[START]
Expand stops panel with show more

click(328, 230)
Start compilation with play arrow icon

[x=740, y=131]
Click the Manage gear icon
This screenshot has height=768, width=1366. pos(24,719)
[END]
[START]
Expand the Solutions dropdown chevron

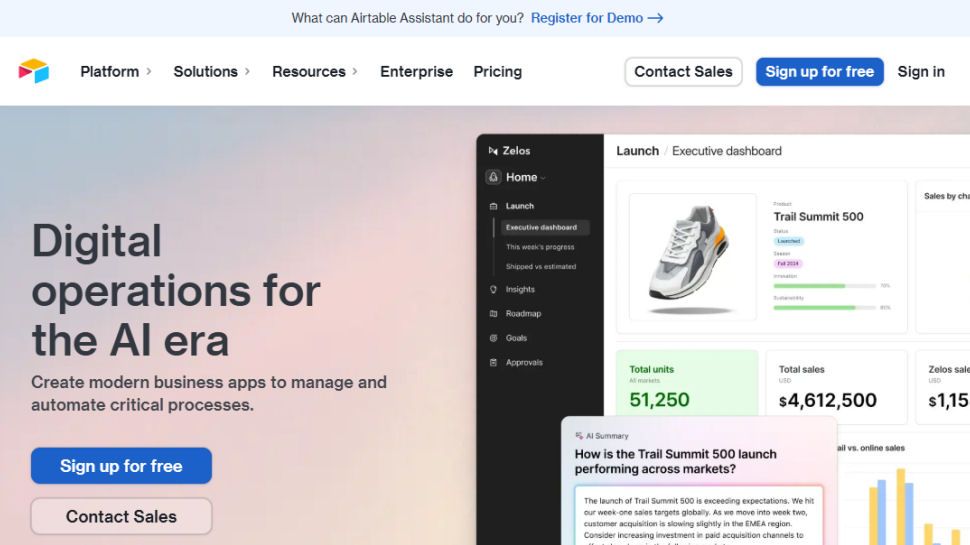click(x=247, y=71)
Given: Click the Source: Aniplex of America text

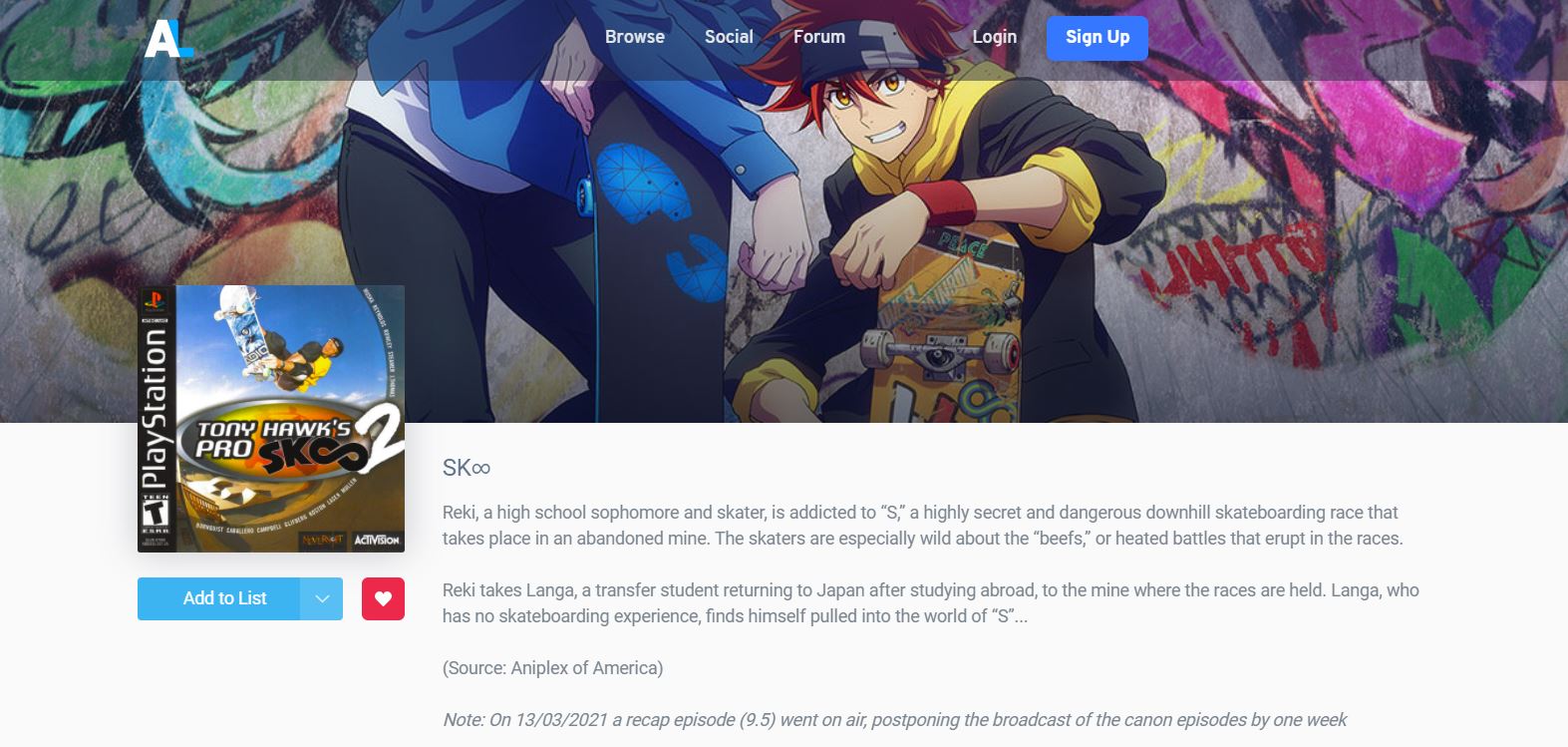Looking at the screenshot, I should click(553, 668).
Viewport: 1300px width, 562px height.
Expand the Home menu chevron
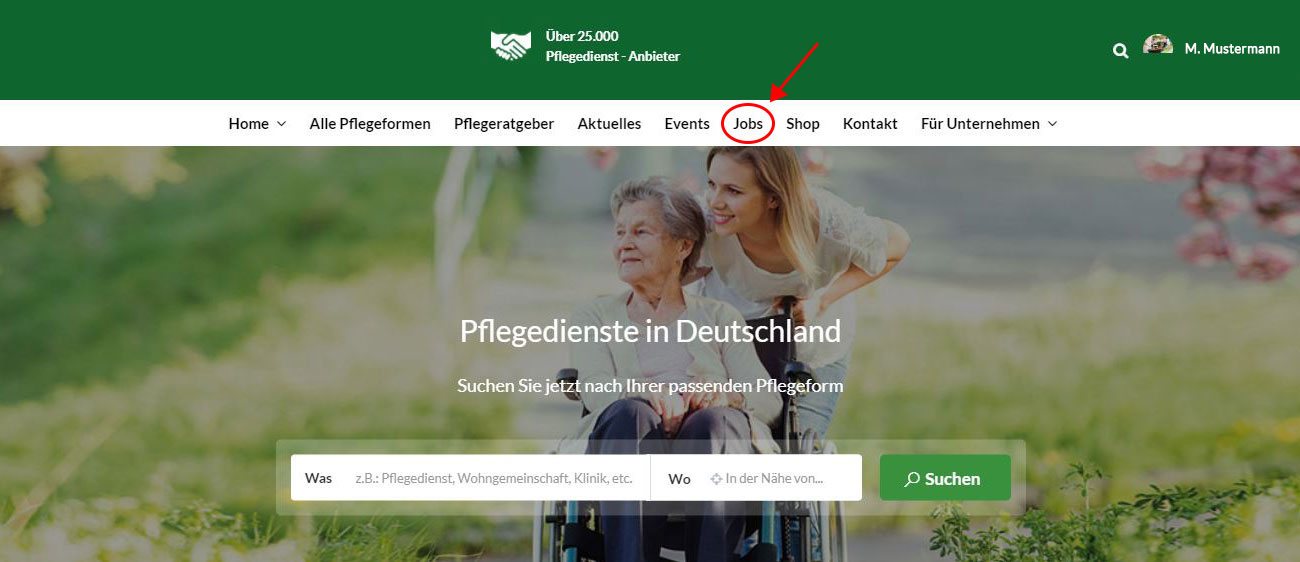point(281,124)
[END]
[START]
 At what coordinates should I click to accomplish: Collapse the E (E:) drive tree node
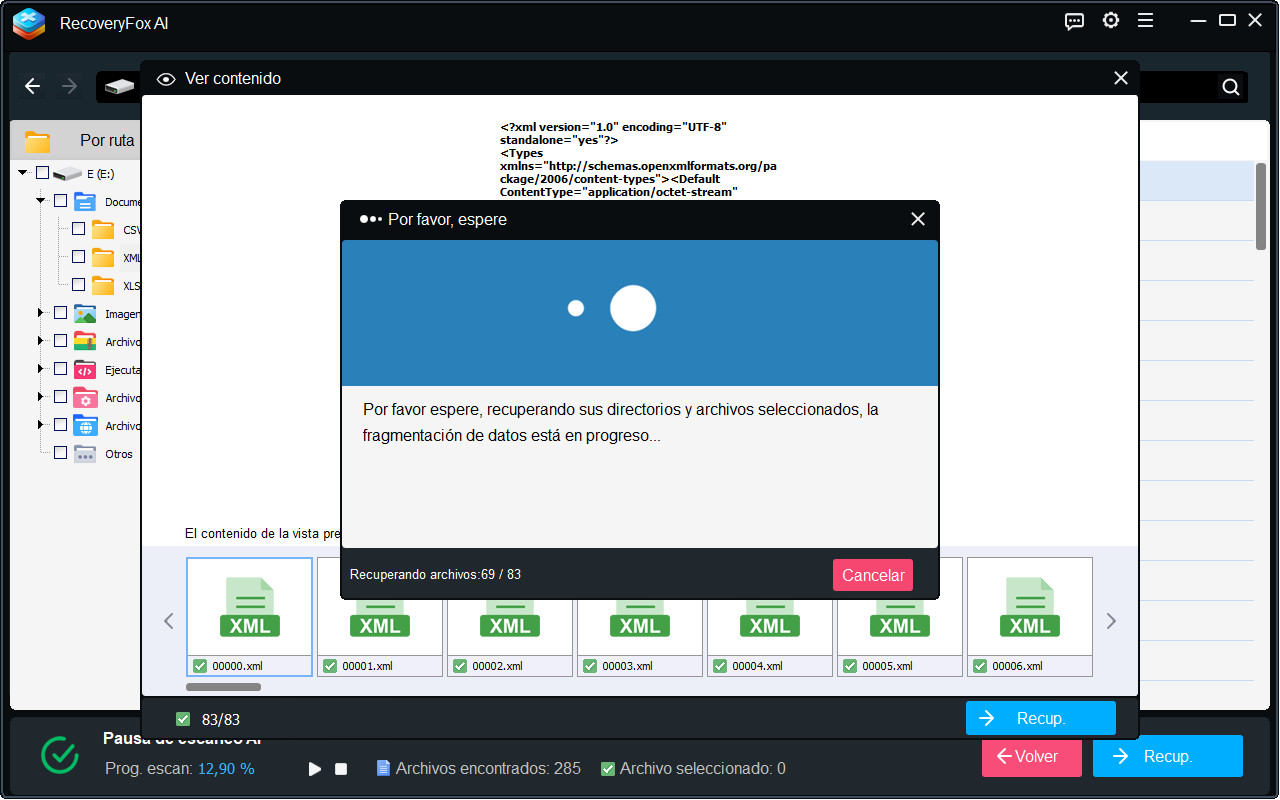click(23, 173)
[END]
Please write out the rows beginning at the line that contains "Start compilation with play arrow icon" and stopping after the line that contains "This screenshot has".

• _FULL ANSWER_
Start compilation with play arrow icon

[x=740, y=131]
Click the Manage gear icon
This screenshot has height=768, width=1366. pos(24,719)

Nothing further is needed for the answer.